Shikhar Jaiswal : Life-long Learning

Literature Recommendation - Introduction To Linear Algebra by Gilbert Strang

For those of you greenhorns that have just made your venture into the world of machine learning, it must not come as a surprise to you that linear algebra is the purest soul of the realm. Most of the ML and optimization world borrows ideas heavily from the same, and it is single-handedly the most important area of mathematics that will dictate your level of thinking while tackling ML problems.
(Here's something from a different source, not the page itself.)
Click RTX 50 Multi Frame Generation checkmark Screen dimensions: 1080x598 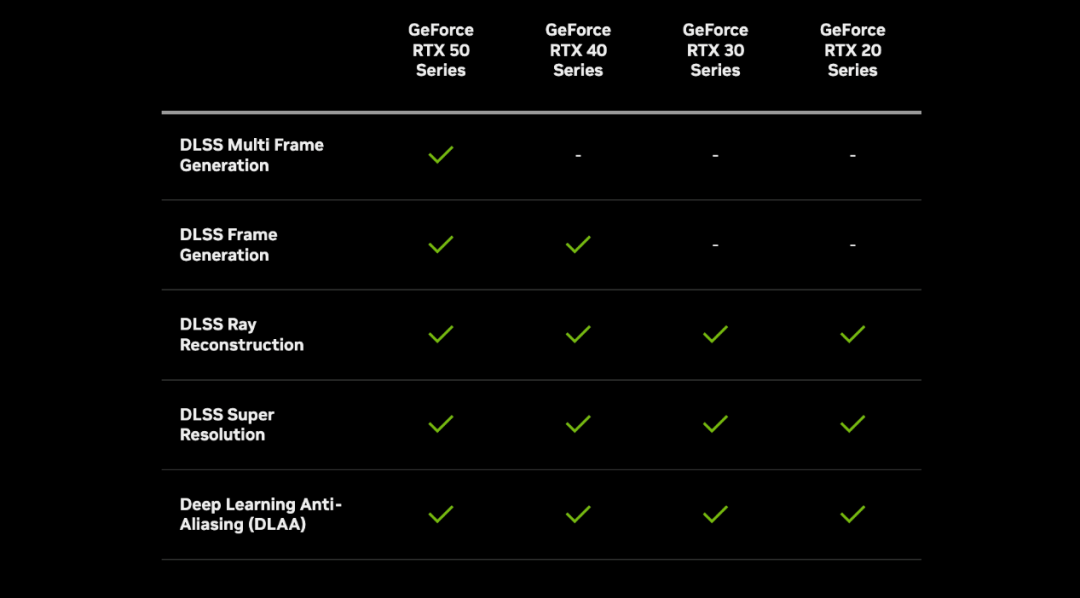point(441,155)
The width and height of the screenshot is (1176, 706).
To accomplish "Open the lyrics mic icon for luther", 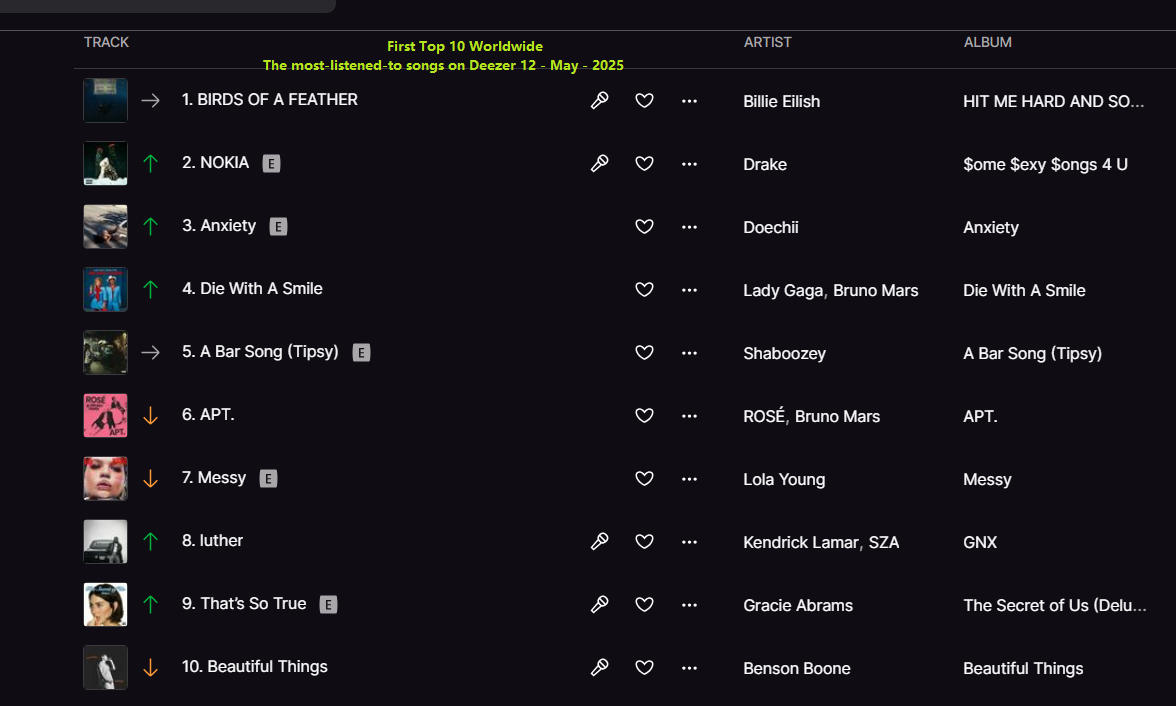I will pos(599,542).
As such, it is altogether fitting to write about a text that has probably helped thousands of undergraduates to get up and running with their knowledge of linear algebra. Prof. Gilbert Strang’s book is one such epitome of awesome insights into the field. There are probably very books out there that are worth reading over and over again, Strang’s book being one such gem. I have personally read this book many times over the course of my undergrad, and have always felt that I learnt something completely new each time. I would not be exaggerating if I said that you should keep this book in your personal collection of self-help books. Here are some of the points which I must mention, which make it such an important read.

The Writing Style

Strang takes up a non-rigorous approach to teaching the subject. He mentions a concept dead straight, tells you why it is important and mentions how it relates to the bigger picture of algebraic and geometric meaning. Very few formal proofs are provided in the text, with the author emphasizing on the importance to derive the non-rigorous connections to other fields of mathematics.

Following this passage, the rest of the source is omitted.